=== Consigne de l'exercice ===
Pouvez-vous recopier mot pour mot le passage du bloc de texte qui commence par « Certains peuples autochtones, opprimés, méprisés » et se termine par « mort en Colombie. » ?

=== Bloc de texte ===
Certains peuples autochtones, opprimés, méprisés et menacés, tentent de se faire entendre, à l’instar du peuple Yukpa de Colombie, au bord de la disparition définitive en raison de la perte de 85 % de son territoire dont il dépend structurellement pour sa survie. Cette situation critique est principalement causée par des multinationales qui pratiquent l’exploitation minière dans leur territoire ancestral sans consultation préalable, violant ainsi leur droit fondamental au consentement libre, préalable et éclairé, les privant de leur accès à l’eau et exploitant honteusement les humains. L’une de ces mines mesure deux fois la taille de la ville de Paris, explique le porte-parole du peuple, Juan Pablo Gutierrez (6), lui-même exilé à Paris car menacé de mort en Colombie.

Force est de constater que les questions écologiques, ethnologiques et sociales sont liées et que la solution ne pourra venir que d’un profond changement remédiant aux causes véritables de l’ensemble de ces problèmes, ce qui signifie se débarrasser une fois pour toutes du système capitaliste. Faire l’un en occultant l’autre, continuer de travailler avec les pires destructeurs comme le font de plus en plus l’UICN et bien d’autres, n’a plus de sens aujourd’hui (7). C’est mettre un pansement sur un système nocif sans chercher à supprimer la cause du mal. On ne peut plus se battre pour protéger à court terme quelques oiseaux de plaine, se contenter de mesures environnementales ponctuelles et de bonnes volontés bien réelles de certains agriculteurs, sans également militer, lutter pour obtenir un changement total et rapide des pratiques agricoles, redéfinir la propriété de l’outil de travail et du travail lui-même !

[Entrées de données]
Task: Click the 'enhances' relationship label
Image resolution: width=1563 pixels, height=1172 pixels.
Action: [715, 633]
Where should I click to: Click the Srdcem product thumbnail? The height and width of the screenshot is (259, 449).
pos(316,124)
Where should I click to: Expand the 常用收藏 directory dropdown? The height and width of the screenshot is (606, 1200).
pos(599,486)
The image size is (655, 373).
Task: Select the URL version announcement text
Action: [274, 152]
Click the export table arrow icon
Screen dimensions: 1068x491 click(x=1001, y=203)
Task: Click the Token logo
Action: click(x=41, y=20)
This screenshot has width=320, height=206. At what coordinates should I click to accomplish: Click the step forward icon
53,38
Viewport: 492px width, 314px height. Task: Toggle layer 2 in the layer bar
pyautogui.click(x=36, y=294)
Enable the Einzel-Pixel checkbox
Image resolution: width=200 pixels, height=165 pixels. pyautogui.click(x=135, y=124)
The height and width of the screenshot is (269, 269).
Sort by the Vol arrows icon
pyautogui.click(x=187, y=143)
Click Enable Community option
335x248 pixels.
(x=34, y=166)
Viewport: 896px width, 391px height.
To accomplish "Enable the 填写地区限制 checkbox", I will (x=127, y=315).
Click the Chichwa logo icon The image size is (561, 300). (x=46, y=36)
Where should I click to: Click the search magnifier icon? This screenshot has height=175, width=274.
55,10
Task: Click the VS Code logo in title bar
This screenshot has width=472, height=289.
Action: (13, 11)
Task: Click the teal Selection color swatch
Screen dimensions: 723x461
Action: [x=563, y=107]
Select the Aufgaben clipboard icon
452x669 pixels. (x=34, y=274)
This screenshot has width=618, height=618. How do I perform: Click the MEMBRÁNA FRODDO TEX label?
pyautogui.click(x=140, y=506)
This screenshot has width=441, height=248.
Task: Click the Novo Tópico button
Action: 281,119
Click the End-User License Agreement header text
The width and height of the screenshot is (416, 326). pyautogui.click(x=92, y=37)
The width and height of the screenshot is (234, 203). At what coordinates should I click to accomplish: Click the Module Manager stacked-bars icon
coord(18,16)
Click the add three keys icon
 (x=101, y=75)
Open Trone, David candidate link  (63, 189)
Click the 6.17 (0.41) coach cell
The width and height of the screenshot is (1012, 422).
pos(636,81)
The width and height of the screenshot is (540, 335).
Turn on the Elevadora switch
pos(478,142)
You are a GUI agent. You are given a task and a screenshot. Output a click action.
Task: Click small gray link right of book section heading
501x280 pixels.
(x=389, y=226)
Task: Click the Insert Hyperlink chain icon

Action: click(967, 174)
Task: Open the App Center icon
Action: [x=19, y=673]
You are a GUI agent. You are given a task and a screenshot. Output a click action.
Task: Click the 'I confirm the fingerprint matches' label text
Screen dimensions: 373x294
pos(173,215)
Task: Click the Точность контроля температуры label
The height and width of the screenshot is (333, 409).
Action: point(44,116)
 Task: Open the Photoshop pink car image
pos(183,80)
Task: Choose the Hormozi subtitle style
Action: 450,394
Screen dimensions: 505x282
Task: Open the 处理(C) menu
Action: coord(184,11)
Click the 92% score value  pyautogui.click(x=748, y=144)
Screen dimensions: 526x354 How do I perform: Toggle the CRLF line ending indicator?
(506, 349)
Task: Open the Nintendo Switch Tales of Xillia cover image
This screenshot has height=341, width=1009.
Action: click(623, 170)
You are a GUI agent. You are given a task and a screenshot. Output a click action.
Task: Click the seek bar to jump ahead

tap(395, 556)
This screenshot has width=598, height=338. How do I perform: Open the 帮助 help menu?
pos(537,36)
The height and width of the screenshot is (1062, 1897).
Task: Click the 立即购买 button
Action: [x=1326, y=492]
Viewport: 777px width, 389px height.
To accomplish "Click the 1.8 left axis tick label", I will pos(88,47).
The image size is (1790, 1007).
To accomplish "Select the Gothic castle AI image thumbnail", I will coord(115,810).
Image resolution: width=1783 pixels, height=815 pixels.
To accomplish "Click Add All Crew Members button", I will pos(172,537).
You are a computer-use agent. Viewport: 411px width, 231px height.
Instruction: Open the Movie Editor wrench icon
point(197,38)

=== Réponse complète ===
Certains peuples autochtones, opprimés, méprisés et menacés, tentent de se faire entendre, à l’instar du peuple Yukpa de Colombie, au bord de la disparition définitive en raison de la perte de 85 % de son territoire dont il dépend structurellement pour sa survie. Cette situation critique est principalement causée par des multinationales qui pratiquent l’exploitation minière dans leur territoire ancestral sans consultation préalable, violant ainsi leur droit fondamental au consentement libre, préalable et éclairé, les privant de leur accès à l’eau et exploitant honteusement les humains. L’une de ces mines mesure deux fois la taille de la ville de Paris, explique le porte-parole du peuple, Juan Pablo Gutierrez (6), lui-même exilé à Paris car menacé de mort en Colombie.